Los quince minutos concedidos ardieron mucho más rápido que cualquier papel. Y sin embargo, valieron la pena. En la sala casi vacía queda apenas un periodista, el broche de oro de una mañana larguísima. Hay vasos con agua a medio beber y el rostro de un hombre que ya no luce tan joven como cuando su segunda novela, Los hijos de la medianoche, no sólo recibió el Premio Booker sino que fue nombrada la mejor obra en la historia del prestigioso galardón literario.

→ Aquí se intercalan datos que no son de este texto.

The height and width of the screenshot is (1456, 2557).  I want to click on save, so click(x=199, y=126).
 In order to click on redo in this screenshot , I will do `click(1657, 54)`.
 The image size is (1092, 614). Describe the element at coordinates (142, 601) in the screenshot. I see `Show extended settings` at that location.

Y sin embargo, el uno a uno de este hombre a quien la crítica compara con el Swift de Los viajes de Gulliver o el Voltaire del Cándido, no puede ser más sencillo, acaso menos pretencioso.
Para ocupar un lugar en el altar de la literatura universal, Rushdie tiene el aspecto saludable de quienes no se consideran a sí mismos ni reliquias ni santos laicos. Tampoco se erige como paladín de nada, aun pudiendo hacerlo -tiene motivos, de sobra-, lo cual no quiere decir que no acometa un compromiso a favor de la libertad de expresión -su labor frente al PEN así lo confirma-. Pero Rushdie no atiza a nadie con certezas. A él le basta, como a Scherezade, con dejarse la vida en cada relato.